Claudia Pompilj e o Olivo di Macciano
A empresa organiza degustações de azeite e eventos mediante solicitação, que contam com a participação entusiástica de hóspedes italianos e internacionais. Atualmente, há planos em andamento para criar espaços de hospitalidade, abrindo sua propriedade para experiências de oleoturismo mais imersivas.
“Cada evento, degustação e encontro com os visitantes se torna um momento significativo, enriquecido por uma troca humana sincera”, disse Pompilj. “Acredito que a qualidade não é um fim em si mesma. Não me limito a apresentar meu produto, mas também compartilho a visão por trás dele, uma visão que abraça a beleza desta terra e respeita seu meio ambiente e seu povo por meio de uma agricultura sustentável e saudável.”
“Quando penso no cuidado e no imenso esforço que dediquei a este trabalho, juntamente com os desafios dos últimos anos, que têm sido especialmente difíceis para nós, agricultores, desde condições climáticas extremas até inúmeras outras adversidades, percebo que nem sempre é fácil”, acrescentou ela. “No entanto, para cada dificuldade, há reconhecimento e carinho daqueles que apreciam meus produtos e que permaneceram ao meu lado ao longo dos anos. Sempre que recebo um prêmio, fico feliz acima de tudo porque sei que estou fazendo-os felizes. E é isso que faz tudo valer a pena.”
Assim como o legado outrora fluiu de pai para filha, agora a paixão está sendo transmitida ao seu filho. A página inicial da Oro di Giano recebe os visitantes com uma imagem da mãe e do filho de costas um para o outro, refletindo o logotipo da empresa. A imagem é acompanhada por um verso de Nazim Hikmet: “O mar mais belo é aquele que ainda não foi atravessado…” Uma visão que honra a herança enquanto olha para a promessa do futuro.

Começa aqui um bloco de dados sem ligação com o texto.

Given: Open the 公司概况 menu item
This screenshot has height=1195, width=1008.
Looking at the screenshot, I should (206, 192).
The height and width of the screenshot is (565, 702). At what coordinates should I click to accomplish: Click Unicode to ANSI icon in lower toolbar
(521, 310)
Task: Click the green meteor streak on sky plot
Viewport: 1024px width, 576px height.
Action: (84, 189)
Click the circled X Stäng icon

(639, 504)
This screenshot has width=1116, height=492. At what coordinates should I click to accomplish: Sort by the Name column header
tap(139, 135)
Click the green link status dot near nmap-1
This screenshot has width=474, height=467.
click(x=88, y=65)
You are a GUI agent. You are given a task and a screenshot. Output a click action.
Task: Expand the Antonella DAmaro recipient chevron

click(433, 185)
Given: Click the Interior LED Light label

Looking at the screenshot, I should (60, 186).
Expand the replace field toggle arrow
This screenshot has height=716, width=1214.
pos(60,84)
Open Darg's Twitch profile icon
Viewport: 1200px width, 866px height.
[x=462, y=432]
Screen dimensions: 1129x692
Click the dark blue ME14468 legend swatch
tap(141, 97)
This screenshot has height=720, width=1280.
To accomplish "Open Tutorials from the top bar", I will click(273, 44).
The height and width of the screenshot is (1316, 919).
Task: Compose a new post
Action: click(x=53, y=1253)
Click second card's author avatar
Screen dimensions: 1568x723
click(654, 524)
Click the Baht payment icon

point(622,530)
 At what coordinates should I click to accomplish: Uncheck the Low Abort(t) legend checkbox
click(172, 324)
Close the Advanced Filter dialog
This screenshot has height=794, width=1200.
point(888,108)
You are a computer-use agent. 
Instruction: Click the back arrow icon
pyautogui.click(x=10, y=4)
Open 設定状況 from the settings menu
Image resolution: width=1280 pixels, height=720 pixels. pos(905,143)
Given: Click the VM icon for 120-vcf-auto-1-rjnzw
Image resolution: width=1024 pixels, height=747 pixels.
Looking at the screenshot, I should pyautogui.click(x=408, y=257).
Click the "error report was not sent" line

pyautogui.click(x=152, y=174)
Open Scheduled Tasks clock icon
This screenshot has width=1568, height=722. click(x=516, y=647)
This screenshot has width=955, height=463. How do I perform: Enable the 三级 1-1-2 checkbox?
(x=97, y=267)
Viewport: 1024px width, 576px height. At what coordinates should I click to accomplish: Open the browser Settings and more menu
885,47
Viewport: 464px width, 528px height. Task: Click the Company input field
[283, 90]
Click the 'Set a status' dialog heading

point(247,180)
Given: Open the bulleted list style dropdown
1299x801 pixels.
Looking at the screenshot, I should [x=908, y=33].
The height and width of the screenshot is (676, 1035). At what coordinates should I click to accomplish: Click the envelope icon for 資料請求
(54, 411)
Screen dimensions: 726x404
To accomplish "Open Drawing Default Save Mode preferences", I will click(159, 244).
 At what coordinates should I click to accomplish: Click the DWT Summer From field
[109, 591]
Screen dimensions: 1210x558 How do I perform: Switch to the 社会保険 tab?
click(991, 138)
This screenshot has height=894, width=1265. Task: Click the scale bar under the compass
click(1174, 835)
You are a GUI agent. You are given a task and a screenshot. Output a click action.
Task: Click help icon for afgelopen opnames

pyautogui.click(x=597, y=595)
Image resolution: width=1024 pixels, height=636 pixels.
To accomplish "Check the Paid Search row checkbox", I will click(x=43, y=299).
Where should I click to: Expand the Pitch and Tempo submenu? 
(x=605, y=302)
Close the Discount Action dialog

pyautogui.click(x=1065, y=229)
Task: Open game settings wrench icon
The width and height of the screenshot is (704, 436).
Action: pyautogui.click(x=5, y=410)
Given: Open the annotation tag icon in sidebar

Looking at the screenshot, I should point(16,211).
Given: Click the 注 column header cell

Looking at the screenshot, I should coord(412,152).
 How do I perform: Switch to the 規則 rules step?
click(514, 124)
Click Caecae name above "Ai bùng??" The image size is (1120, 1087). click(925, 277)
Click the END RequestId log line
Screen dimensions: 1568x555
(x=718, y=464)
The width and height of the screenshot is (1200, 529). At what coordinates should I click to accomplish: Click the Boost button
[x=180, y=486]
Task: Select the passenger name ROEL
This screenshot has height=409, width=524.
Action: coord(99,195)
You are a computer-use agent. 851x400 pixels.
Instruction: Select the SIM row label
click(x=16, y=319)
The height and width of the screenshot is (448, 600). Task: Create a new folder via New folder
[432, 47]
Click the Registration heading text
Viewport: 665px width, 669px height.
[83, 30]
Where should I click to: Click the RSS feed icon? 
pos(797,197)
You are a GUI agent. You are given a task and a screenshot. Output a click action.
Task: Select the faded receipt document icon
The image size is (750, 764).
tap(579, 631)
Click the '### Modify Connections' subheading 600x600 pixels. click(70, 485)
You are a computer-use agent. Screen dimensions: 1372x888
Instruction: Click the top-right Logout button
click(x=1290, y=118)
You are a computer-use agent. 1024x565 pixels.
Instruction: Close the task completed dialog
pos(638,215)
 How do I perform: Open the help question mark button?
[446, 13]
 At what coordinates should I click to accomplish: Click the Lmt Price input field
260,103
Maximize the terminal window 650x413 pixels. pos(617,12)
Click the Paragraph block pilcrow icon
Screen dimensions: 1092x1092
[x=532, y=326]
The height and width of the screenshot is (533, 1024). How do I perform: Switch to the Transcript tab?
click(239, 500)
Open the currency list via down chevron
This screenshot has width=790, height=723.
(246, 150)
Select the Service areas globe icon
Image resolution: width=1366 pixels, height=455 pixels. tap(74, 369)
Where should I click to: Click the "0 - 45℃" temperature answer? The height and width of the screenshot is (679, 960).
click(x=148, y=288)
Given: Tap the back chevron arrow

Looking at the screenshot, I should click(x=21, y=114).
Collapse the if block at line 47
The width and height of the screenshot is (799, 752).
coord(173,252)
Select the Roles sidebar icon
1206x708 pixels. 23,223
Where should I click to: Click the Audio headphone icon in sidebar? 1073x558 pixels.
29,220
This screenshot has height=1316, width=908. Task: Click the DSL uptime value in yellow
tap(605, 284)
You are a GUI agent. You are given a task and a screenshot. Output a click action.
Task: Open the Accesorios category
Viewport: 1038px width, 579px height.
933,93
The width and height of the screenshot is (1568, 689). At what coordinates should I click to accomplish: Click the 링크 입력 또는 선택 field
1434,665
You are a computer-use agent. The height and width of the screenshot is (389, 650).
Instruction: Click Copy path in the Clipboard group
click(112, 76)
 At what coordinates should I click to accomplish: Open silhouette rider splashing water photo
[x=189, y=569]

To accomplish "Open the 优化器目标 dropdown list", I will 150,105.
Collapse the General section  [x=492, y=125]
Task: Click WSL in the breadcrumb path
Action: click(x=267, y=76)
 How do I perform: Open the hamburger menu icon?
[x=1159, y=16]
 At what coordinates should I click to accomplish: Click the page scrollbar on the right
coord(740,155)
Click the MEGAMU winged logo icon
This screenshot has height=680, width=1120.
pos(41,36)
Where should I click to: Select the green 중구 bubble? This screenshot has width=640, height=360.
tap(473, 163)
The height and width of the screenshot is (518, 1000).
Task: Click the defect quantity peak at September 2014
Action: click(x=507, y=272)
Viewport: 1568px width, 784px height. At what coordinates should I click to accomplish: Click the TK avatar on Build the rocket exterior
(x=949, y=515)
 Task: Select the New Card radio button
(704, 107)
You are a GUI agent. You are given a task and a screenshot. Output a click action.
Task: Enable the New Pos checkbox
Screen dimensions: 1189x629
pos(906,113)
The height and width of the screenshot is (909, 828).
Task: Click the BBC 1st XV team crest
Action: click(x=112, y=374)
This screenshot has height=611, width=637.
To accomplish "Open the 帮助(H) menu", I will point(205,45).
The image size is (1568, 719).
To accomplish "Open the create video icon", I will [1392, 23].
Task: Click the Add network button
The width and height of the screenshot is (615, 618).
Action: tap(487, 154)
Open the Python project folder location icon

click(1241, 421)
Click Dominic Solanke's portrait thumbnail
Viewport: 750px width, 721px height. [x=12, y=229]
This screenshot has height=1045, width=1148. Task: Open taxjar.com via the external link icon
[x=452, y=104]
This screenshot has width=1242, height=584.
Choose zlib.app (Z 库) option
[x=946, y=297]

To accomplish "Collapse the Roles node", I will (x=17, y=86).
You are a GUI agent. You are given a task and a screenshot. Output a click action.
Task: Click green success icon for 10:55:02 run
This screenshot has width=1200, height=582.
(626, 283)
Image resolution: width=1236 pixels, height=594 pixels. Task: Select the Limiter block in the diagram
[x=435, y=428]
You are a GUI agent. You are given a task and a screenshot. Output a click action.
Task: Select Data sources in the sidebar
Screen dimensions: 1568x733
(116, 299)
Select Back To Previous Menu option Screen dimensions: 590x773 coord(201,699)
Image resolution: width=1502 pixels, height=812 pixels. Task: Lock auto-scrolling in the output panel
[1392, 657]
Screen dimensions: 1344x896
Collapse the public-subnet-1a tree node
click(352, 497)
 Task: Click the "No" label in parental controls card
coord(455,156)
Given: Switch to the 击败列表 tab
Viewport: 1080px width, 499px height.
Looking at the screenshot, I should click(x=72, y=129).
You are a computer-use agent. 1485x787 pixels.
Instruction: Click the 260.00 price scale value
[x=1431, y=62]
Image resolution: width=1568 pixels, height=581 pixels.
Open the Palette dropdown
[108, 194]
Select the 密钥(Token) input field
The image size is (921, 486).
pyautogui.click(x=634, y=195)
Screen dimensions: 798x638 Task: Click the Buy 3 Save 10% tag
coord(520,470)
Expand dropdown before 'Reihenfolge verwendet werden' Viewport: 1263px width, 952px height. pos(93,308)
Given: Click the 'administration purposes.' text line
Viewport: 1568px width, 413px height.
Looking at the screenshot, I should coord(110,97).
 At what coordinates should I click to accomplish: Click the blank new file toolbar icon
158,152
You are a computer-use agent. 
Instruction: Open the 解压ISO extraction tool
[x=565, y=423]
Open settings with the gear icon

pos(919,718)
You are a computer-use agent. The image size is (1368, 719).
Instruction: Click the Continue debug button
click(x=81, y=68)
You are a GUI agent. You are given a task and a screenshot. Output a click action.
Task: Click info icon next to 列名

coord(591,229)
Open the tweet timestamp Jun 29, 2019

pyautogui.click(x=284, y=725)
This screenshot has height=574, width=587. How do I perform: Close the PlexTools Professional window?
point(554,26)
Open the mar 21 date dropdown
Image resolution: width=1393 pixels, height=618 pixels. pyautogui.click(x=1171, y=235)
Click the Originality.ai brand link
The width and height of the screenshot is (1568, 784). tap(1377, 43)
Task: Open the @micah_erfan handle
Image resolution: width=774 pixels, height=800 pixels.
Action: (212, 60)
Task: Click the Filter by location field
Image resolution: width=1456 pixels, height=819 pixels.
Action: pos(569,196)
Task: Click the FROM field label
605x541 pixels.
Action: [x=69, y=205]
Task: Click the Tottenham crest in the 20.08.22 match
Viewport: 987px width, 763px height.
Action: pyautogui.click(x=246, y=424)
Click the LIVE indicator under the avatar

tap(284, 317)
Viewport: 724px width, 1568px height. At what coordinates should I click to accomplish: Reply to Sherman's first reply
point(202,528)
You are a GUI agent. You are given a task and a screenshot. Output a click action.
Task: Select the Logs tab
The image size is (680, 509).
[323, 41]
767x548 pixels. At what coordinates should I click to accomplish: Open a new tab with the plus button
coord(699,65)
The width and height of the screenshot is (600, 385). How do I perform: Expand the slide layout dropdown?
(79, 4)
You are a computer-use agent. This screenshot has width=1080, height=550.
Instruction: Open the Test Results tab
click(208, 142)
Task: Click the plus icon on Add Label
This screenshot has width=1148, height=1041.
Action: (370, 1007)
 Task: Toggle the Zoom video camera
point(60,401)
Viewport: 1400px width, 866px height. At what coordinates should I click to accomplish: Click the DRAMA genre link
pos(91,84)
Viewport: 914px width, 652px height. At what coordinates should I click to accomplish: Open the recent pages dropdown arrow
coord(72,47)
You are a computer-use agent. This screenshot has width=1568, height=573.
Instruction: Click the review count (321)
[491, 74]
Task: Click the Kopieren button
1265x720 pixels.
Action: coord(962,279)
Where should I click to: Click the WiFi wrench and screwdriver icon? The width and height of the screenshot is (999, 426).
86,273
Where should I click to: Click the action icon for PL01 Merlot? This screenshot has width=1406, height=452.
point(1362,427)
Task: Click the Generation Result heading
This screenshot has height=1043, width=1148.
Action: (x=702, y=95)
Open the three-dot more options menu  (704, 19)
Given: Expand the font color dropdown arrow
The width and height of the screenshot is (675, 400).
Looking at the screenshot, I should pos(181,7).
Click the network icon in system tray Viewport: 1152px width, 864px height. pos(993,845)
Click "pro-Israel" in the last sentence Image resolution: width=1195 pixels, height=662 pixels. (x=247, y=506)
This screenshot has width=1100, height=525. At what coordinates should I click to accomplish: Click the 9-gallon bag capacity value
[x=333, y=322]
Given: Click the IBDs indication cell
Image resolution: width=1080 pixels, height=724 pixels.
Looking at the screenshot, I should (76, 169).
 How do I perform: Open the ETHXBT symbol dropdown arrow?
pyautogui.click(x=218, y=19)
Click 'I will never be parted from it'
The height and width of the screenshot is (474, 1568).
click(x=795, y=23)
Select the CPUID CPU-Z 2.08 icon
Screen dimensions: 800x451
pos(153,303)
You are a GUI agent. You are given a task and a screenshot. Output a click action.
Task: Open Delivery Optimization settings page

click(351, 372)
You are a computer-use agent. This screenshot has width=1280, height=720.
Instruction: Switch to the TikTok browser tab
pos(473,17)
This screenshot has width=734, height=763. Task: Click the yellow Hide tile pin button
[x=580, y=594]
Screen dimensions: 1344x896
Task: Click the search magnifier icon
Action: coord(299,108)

“Simone viu o quanto entrelaçei minha trajetória com este projeto. Ele é jovem, mas já abraçou o mundo do azeite extravirgem com entusiasmo”, revelou Pompilj. “Ainda assim, não quero que ele se sinta pressionado. Às vezes me preocupo em influenciá-lo demais, porque ele vê o forte vínculo que tenho com esta terra e o quanto me sinto realizada com este trabalho. Ele ama este lugar e tem um interesse genuíno em nossas atividades. Se ele decidir seguir meus passos, ficarei verdadeiramente feliz. Mas, acima de tudo, quero que ele seja livre e feliz, seja qual for o caminho que escolher.”